- **Stored records**:

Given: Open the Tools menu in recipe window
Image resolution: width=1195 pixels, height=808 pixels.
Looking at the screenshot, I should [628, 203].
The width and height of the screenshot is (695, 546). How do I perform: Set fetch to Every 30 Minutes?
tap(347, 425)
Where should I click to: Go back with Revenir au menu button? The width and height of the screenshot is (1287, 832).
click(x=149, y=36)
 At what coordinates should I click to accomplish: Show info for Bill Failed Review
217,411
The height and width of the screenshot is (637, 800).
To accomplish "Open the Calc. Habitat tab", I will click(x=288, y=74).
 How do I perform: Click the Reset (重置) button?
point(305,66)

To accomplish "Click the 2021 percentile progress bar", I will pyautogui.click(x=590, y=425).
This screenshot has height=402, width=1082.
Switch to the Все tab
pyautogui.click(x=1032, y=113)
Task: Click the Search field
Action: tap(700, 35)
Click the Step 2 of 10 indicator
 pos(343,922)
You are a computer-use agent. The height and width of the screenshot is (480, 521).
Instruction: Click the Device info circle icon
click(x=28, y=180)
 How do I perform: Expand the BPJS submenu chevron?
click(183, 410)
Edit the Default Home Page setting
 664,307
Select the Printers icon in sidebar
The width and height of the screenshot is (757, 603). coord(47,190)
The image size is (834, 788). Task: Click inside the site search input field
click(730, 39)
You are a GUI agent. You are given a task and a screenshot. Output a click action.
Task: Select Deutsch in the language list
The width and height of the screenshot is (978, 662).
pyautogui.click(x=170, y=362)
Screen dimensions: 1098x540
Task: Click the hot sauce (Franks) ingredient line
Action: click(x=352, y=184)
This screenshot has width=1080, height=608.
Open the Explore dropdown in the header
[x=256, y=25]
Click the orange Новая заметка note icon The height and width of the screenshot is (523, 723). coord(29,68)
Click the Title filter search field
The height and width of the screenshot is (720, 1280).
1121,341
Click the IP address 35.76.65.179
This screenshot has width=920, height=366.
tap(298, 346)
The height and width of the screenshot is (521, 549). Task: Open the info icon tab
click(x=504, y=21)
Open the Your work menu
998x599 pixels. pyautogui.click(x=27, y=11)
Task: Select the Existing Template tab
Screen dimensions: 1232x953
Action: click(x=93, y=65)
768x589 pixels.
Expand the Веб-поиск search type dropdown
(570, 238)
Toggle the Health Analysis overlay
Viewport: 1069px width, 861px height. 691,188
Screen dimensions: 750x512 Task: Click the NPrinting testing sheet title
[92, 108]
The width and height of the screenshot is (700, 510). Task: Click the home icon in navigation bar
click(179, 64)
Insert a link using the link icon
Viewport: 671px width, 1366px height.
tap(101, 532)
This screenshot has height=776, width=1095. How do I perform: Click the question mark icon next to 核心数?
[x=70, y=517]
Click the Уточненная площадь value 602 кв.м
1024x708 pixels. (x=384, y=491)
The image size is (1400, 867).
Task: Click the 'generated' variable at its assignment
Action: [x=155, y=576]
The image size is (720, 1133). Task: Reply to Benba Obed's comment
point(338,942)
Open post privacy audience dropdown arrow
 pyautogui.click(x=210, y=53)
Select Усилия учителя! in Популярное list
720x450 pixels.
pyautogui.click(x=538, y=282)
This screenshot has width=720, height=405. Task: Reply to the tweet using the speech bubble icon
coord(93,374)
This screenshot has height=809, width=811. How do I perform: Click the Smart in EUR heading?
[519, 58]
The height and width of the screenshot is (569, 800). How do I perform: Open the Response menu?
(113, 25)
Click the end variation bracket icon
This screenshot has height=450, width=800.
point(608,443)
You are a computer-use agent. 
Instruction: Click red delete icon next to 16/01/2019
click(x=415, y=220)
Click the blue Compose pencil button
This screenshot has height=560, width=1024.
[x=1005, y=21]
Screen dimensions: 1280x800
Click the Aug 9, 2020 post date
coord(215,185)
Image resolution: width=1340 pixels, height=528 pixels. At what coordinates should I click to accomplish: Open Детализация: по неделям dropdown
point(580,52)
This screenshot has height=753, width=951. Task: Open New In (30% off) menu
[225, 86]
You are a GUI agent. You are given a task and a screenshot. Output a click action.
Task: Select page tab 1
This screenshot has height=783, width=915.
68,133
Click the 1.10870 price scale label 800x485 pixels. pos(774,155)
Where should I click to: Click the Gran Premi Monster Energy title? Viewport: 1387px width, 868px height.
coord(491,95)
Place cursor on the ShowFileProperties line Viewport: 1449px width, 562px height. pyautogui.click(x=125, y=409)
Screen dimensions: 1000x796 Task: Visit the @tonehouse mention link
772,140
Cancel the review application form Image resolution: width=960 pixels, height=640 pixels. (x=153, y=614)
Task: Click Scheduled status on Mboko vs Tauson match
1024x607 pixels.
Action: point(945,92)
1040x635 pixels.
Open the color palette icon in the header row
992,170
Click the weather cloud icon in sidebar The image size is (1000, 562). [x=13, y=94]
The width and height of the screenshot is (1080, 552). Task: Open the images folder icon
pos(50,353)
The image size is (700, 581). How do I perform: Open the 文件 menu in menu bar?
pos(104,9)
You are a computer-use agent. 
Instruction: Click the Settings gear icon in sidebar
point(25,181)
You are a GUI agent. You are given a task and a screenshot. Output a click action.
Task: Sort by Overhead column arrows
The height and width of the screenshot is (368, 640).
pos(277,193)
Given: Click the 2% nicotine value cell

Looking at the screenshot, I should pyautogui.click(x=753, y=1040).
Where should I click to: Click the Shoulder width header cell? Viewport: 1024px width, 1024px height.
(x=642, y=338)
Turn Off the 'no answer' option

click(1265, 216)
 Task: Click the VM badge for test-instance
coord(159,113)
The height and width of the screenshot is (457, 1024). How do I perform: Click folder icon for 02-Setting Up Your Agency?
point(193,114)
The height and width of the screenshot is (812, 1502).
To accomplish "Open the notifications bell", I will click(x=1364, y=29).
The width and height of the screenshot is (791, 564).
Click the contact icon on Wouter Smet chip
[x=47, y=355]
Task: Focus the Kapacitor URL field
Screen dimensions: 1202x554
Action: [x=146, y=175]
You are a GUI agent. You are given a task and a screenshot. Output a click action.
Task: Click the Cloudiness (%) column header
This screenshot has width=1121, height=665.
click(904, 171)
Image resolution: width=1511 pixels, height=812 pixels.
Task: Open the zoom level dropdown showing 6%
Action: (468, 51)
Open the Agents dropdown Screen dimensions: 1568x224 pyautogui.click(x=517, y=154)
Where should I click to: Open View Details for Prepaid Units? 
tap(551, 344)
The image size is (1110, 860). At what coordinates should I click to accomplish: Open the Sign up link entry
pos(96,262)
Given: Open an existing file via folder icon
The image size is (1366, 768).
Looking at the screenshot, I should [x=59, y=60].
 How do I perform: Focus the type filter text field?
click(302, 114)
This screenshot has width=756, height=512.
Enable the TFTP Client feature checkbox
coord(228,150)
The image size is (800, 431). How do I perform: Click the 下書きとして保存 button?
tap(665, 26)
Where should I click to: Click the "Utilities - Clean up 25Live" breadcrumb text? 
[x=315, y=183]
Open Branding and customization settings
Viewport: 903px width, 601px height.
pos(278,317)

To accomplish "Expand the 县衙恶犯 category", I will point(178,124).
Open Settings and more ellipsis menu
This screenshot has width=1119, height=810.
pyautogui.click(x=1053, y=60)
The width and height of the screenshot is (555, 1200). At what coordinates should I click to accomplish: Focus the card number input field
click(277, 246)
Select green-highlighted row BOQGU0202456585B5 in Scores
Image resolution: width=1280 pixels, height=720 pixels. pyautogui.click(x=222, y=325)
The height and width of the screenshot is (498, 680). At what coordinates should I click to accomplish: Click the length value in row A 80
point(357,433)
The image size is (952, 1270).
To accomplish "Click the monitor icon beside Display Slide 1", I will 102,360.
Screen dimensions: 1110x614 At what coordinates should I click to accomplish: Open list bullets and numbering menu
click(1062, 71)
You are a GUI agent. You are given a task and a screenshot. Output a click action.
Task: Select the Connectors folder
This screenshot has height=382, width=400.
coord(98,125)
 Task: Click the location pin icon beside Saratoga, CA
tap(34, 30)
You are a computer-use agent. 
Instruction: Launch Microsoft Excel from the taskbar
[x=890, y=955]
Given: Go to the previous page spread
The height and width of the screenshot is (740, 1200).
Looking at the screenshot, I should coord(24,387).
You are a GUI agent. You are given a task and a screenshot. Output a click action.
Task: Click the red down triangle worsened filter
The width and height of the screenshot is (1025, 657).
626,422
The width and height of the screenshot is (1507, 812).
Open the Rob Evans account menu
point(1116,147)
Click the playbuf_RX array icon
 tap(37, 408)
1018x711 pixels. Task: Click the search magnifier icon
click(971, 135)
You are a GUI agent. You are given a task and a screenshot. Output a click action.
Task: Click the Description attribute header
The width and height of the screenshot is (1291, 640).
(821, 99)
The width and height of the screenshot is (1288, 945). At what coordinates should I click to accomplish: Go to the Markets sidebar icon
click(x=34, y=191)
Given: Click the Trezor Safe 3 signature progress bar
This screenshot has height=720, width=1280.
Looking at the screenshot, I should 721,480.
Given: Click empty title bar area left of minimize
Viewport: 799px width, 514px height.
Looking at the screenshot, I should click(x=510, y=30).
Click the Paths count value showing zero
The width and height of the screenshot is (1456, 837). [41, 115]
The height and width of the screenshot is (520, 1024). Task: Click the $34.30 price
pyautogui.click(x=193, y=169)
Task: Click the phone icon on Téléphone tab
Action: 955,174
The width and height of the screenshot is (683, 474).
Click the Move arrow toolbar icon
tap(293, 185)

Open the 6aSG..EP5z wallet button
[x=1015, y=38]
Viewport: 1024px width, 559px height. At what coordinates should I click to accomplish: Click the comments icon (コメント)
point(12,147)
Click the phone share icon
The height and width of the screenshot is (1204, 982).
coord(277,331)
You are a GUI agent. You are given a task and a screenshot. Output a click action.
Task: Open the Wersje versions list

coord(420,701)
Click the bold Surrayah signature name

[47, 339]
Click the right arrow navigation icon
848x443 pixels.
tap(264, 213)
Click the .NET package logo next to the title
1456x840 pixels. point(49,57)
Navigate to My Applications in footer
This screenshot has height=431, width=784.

- **Your task**: Copy out the lines above with "column" in them.

- **Solution below**:
Task: Sort by Overhead column arrows
Task: Click the Cloudiness (%) column header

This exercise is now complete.